- Exercise goal -
Copy each line of the following material that has the string "agent".

- Record extracts -

+++

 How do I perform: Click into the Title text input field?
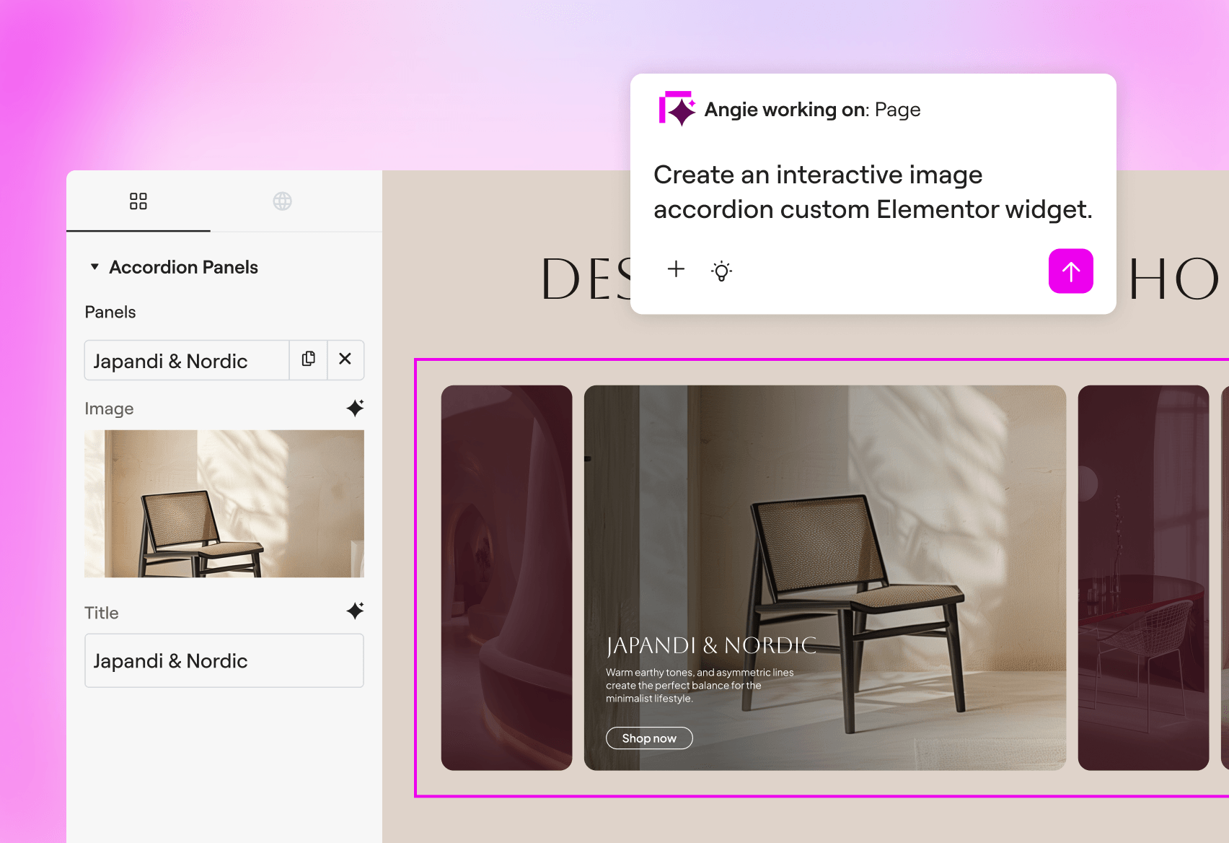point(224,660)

+++

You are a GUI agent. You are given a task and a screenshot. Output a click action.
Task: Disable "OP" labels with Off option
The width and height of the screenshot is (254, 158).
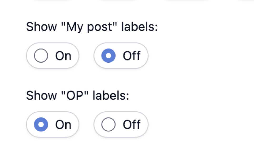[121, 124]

+++

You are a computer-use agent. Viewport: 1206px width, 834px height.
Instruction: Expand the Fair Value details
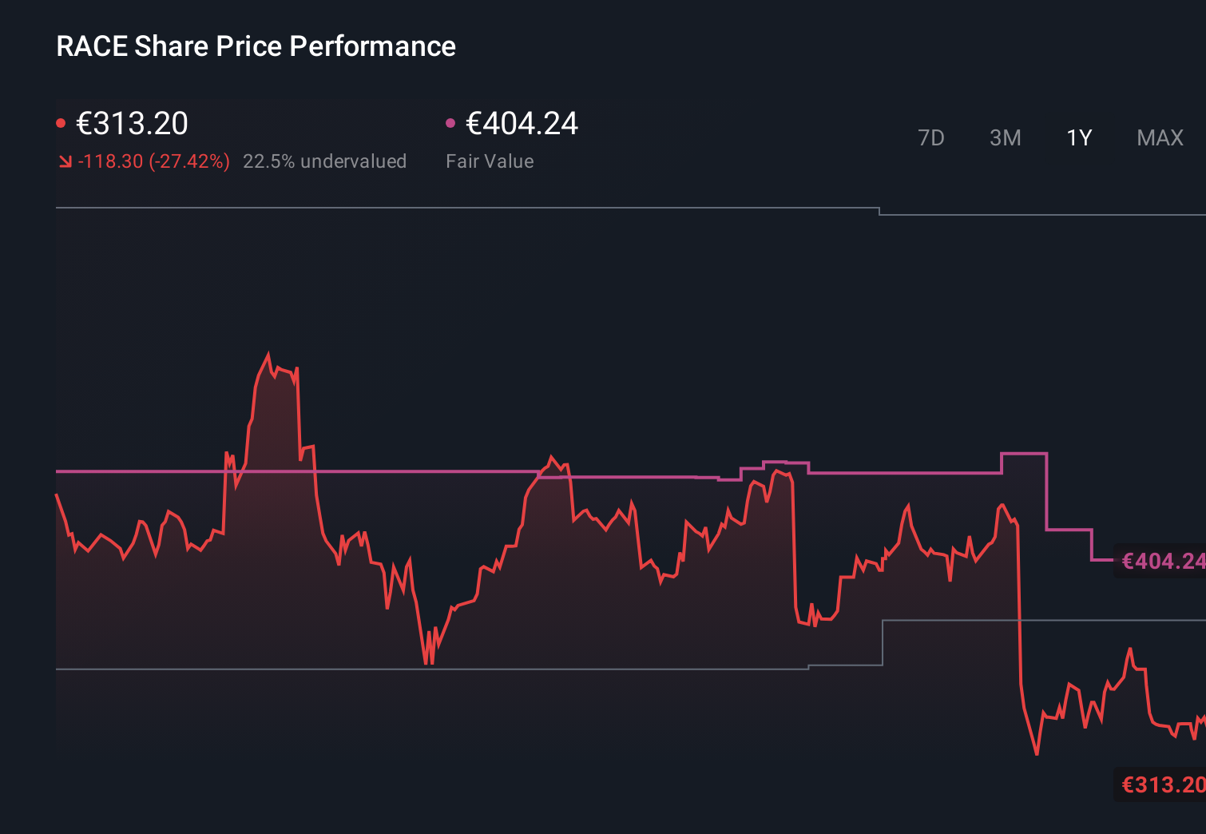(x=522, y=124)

+++

- Response -
You are a GUI agent. You are given a task and a screenshot. Output a click action.
You are a computer-use agent. Viewport: 1206px width, 834px height.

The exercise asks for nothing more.